For most enterprises, the cloud only deepens an existing challenge: how to secure a complex heterogeneous environment with multiple identity sources and applications. As you can see, dealing with n (identity sources) and p (applications) leads to c (chaos):

Cloud Applications

The answer is to federate identities, creating a central identity hub to give your SaaS applications a single point of access for authentication and authorization.

Cloud Applications

You Need an Identity Hub—but Where Should it be Hosted?

No matter what the model, everyone agrees: a centralized identity hub is essential for federated identity. The difference is in where it’s hosted. If you’re starting from scratch with a greenfield deployment, it makes sense for identity to be hosted in the cloud—basically, you’re securing your SaaS applications using another cloud-based service that’s contracted out to a third-party vendor. If you’re a smaller organization looking to authenticate against your Active Directory employee base, then federating locally using ADFS (Active Directory Federation Service) might be the best choice—after all, it’s built right in to the system, so it’s cheap and designed to work with your AD.

If you’re like most larger enterprises, however, you already have a complex infrastructure with identities spread across many heterogeneous sources—multiple AD domains and forests, other directories, databases, web services—along with a multitude of legacy applications that rely on those sources. For you, a move to cloud-based identity would be extremely disruptive—imagine cutting down the forest to make room for some seedlings; there’s all sorts of potential there, but meanwhile, you’re getting sunburned—while the use of ADFS would cover only one of the multitude of identity repositories you grapple with every day.

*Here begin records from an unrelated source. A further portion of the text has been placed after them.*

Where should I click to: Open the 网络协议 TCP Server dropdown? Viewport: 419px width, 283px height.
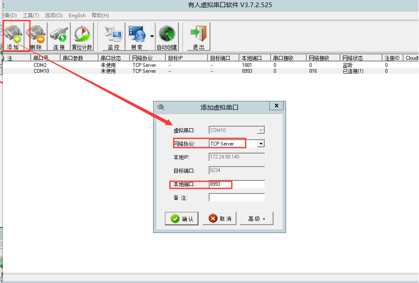click(x=261, y=144)
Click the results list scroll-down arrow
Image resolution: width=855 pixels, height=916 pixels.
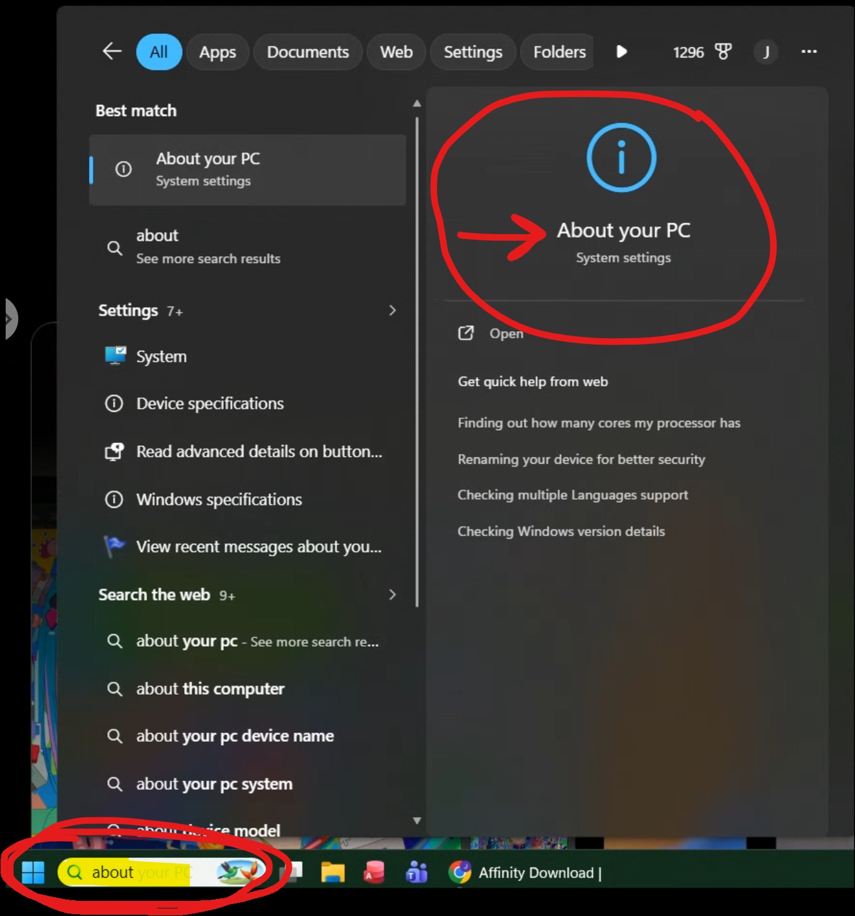click(x=417, y=821)
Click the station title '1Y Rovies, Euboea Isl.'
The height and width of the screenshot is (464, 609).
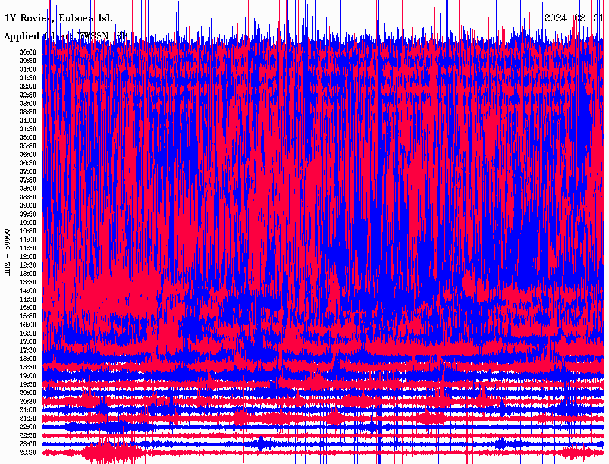[x=58, y=18]
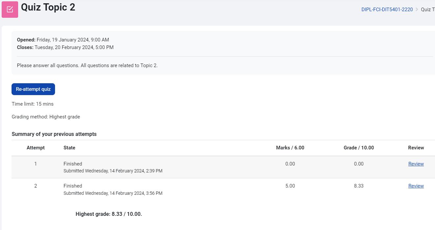Click the Quiz Topic 2 page heading
Screen dimensions: 435x230
[x=48, y=7]
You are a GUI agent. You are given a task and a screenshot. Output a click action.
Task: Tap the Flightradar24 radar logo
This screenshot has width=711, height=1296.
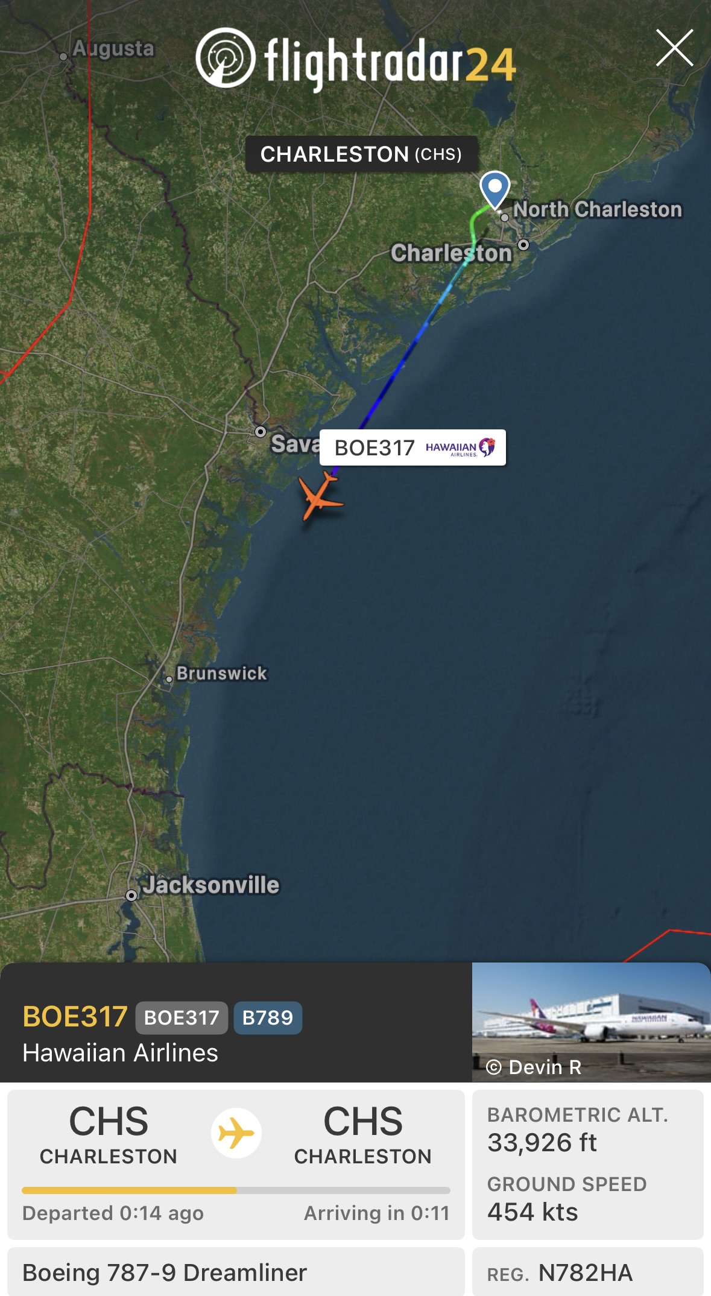pyautogui.click(x=226, y=57)
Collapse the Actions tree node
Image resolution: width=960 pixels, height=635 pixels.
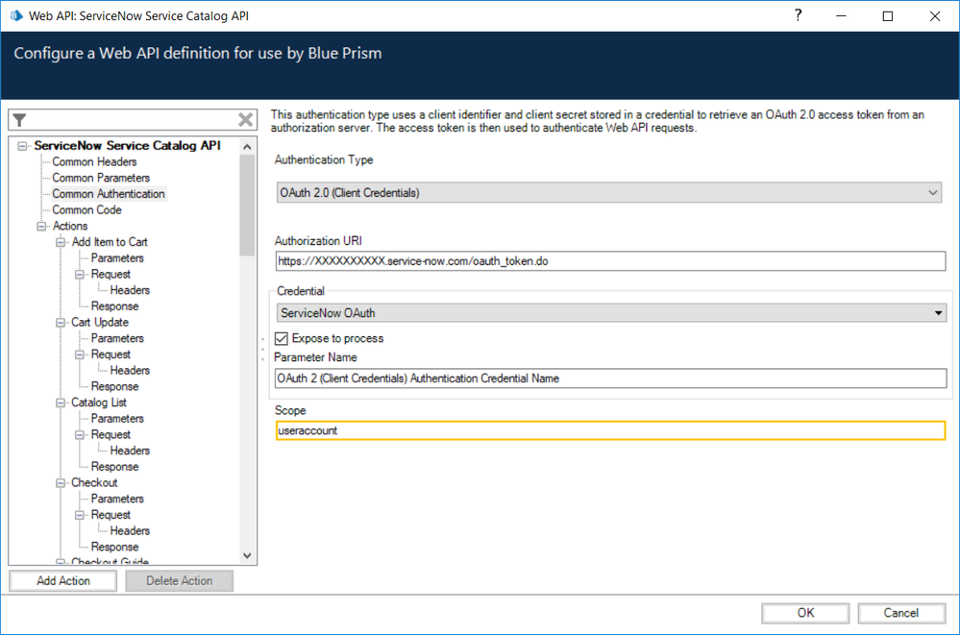pyautogui.click(x=42, y=227)
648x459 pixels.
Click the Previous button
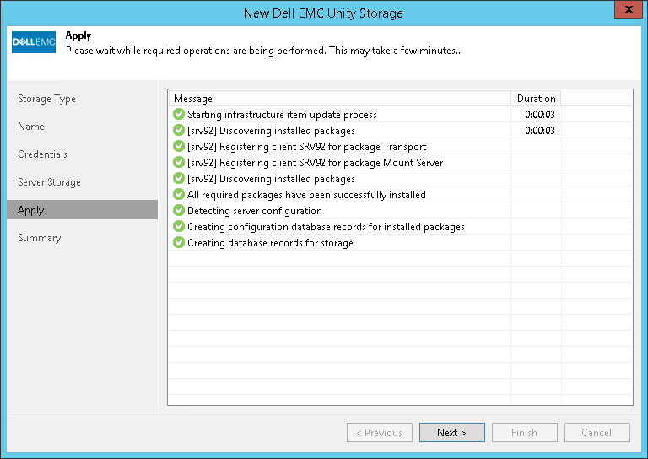coord(380,433)
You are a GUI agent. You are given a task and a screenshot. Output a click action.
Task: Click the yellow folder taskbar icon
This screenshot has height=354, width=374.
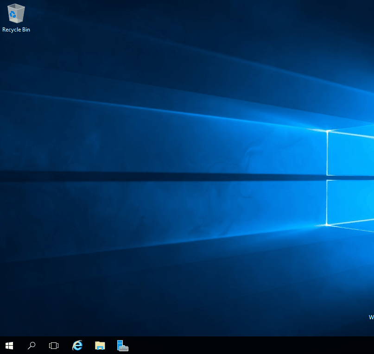click(100, 345)
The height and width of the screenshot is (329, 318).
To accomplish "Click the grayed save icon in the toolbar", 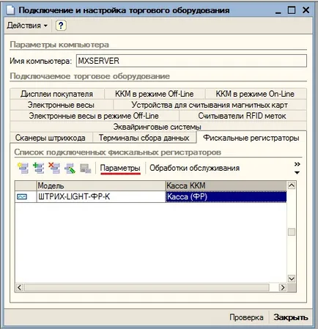I will 86,168.
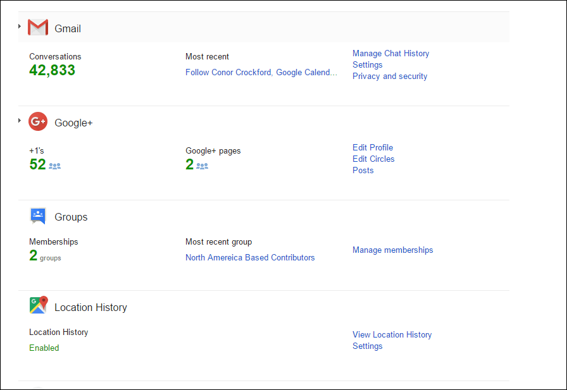Screen dimensions: 567x390
Task: Click the Gmail envelope icon
Action: point(38,27)
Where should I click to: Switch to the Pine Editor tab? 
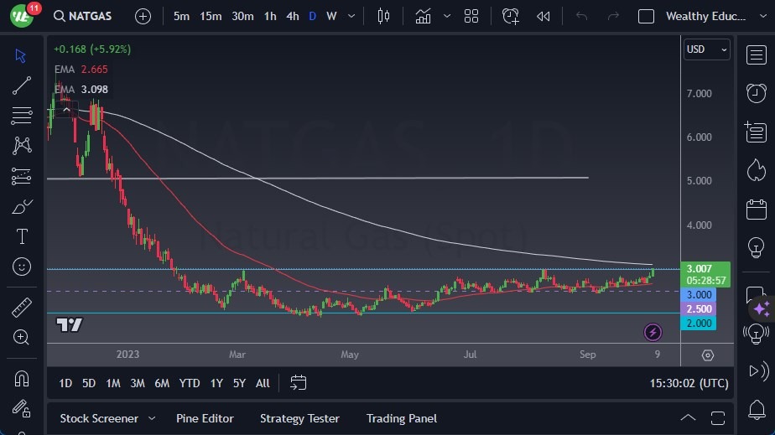click(x=205, y=418)
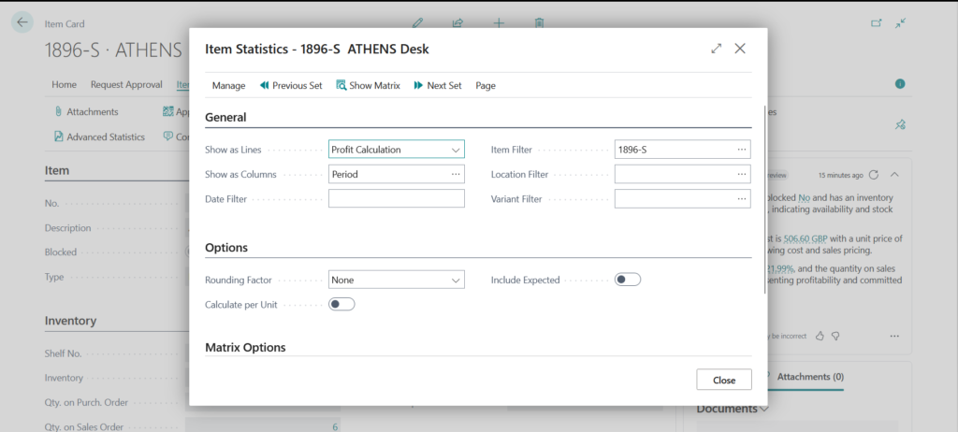Viewport: 958px width, 432px height.
Task: Expand the Item Statistics dialog to full screen
Action: coord(716,49)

A Federated Identity Service For the Cloud—Not In the Cloud

What you need is a way to federate all your identities, delivering a single access point for all your applications, whether they’re in the enterprise, on the web, or in the cloud. Such an on-premise identity service allows you to authenticate as close to the authoritative sources as possible—and keeps your identity more secure, since identities don’t have to travel across the firewall every time you synchronize user accounts.

With RadiantOne virtualization, you don’t have to uproot your existing infrastructure. RadiantOne delivers a complete, federated identity service that allows your identity to evolve easily with changing requirements, whether that means adding new data sources or applications, expanding your user populations after a merger or acquisition, or extending your identity securely to take advantage of the cloud.